Suppose that you need to compare two signed numbers, where they are assumed to be in two’s complement form, with 0xFF000000 in register r0 and 0xFFFFFFFF in register r1. If you wanted to branch to some code only if the first number was less than the second, you might have something like
CMP r0, r1 ; r0 < r1?
BLT algor
For this case, the branch would be taken, as register r0 holds a large, negative number and register r1 holds –1. If you assume that the two numbers are unsigned, BCC should be used instead, as register r1 would hold the larger number.
Since any real code will have something more than just arithmetic and control instructions, the whole notion of looping through code needs to be addressed. We need the ability to execute a section of code multiple times, so we’re going to start off the discussion of loops by looking at a real problem. Suppose that we had a register containing a binary value that needed to be normalized. In other words, we need to have the leading 1 in the most significant bit, even if we have to shift it to get it there. This does actually come up in numerical algorithms, such as the Newton–Raphson division algorithm, logarithmic routines, and some priority decoders. This problem is so significant that ARM decided to add a new instruction (CLZ, or Count Leading Zeros) to the version 5TE architectures and beyond, just to reduce the cycle count of certain mathematical routines. Since the ARM7TDMI does not have this instruction, it makes a good example to code.
For our normalization task, the flowchart in Figure 8.3 might help to decide how this algorithm will be implemented. The first thing to test for is whether the argument is either zero or already normalized—if there’s nothing to do, then the routine should just stop. Otherwise, we want to shift it by one bit to the left and increment the shift counter, which could be used by another routine to tell how much the original value had to be shifted. The routine should check to see if the most significant bit is now set, as this would be the place to stop. If it’s not, the code should go back and repeat the shift/increment/test portion again.
The code for this algorithm might look like the following:
AREA Prog8a, CODE, READONLY
ENTRY
main
MOV r4, #0 ; clear shift count
CMP r3, #0 ; is the original value <= 0?
BLE finish ; if yes, we’re done
loop LSLS r3, r3, #1 ; shift one bit
ADD r4, r4, #1 ; increment shift counter
BPL loop
finish
B finish
END
The first type of branch we see is the BLE just above the loop statement. The comparison above sets the flags in the CPSR, and if the number is negative (indicated by the most significant bit being set) or zero, then the condition forces the code to branch to the label finish. Otherwise, it continues to the first instruction inside the loop, which shifts the value one place to the left. An important point to note here is that an “S” has been appended to the LSL instruction because we have to tell the machine to set the flags again for the loop condition. The ADD will not have any effect on the flags, since arithmetic instructions do not set flags unless told to do so. The BPL, or Branch if Positive or zero, instruction simply says to check the flags again, and as long as the most significant bit is clear, i.e., the value is still not normalized, to branch back to the label loop.

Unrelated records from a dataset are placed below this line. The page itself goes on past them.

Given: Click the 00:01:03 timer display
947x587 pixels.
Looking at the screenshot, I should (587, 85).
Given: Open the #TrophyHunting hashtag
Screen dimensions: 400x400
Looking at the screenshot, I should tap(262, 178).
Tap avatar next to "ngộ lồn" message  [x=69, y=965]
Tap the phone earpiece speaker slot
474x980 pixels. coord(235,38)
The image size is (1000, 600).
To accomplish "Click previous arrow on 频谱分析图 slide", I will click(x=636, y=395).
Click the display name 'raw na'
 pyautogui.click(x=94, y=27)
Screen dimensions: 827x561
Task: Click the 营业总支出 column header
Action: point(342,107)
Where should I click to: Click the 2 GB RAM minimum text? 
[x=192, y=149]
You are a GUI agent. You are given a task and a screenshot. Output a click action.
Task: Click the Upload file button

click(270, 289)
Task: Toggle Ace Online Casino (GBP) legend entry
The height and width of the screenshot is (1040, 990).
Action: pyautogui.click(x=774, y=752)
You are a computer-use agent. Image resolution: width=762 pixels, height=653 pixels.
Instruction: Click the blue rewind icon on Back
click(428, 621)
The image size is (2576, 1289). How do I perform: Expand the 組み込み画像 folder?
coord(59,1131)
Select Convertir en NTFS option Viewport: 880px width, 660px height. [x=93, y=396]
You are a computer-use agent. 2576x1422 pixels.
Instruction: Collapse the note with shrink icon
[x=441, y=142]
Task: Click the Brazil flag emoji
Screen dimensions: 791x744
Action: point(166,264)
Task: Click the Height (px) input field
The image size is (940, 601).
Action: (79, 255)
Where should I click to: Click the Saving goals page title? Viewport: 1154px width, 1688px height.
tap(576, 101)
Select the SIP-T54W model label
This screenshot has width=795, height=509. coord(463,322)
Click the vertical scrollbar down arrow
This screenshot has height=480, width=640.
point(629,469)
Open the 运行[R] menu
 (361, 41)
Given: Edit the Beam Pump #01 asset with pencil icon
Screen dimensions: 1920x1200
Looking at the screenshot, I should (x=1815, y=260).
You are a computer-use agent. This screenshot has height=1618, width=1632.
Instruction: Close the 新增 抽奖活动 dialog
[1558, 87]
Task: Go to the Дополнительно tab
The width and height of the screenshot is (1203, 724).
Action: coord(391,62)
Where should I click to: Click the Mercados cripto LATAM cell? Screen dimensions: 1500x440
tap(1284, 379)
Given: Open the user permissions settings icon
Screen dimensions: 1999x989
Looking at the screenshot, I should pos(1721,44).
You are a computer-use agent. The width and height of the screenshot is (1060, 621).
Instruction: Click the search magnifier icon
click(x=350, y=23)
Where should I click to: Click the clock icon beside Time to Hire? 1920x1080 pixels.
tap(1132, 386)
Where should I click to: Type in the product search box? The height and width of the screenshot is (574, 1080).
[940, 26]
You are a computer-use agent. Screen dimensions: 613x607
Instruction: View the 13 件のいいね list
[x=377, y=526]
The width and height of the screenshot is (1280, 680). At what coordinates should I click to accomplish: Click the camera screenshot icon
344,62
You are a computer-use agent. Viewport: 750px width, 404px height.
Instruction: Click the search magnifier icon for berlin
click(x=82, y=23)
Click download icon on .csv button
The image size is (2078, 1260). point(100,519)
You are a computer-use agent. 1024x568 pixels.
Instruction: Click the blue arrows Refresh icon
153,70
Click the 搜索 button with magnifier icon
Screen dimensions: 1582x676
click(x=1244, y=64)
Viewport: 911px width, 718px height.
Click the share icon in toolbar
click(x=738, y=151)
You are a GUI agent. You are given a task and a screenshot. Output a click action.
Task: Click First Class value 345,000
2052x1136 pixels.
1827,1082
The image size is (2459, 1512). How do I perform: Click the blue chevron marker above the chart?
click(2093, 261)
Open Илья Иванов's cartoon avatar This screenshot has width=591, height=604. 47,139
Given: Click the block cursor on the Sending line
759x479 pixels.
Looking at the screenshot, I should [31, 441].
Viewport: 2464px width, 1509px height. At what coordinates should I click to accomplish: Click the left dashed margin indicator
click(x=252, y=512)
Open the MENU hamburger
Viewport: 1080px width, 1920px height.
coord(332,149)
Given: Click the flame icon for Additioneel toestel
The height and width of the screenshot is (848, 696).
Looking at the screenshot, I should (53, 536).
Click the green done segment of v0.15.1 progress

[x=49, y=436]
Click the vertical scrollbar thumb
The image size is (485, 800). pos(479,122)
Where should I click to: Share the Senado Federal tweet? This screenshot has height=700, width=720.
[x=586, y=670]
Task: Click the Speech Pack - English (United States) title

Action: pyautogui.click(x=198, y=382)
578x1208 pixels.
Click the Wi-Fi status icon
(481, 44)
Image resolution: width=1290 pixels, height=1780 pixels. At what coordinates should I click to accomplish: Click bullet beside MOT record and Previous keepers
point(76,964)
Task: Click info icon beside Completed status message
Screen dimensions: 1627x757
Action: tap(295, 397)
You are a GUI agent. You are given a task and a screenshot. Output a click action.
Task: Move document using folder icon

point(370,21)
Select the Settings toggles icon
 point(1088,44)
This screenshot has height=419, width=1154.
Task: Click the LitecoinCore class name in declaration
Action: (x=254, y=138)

While this code would not occupy much memory, the issue that is probably not obvious is the cycle time that it would take to execute. Consider the worst case scenario where a 1 is in the least significant bit of the register, forcing 31 shifts to get it to the most significant bit. The LSL instruction takes one cycle to execute, as does the ADD. However, the branch instruction flushes the ARM7’s pipeline and causes a change of flow in the instruction stream, and the code repeats all of this 31 times. In total, this adds up to a significant number of cycles. Toward the end of the chapter, we will see two much more efficient ways to do this. For now, we’ll continue to examine ways to branch and how different types of loops are written.
Version 7-M cores have more branch instructions than the ARM7TDMI, but the types of allowable branches have some limitations:
The B, BX, and BL instructions work in the same way as in v4T architectures, namely to change the Program Counter to a new address from which the processor can begin fetching instructions. Both B and BL can be thought to contain immediate addresses, meaning that the address is encoded in the instruction itself. For example, you might say
B myroutine
and the linker will calculate the PC-relative offset necessary to jump to myroutine.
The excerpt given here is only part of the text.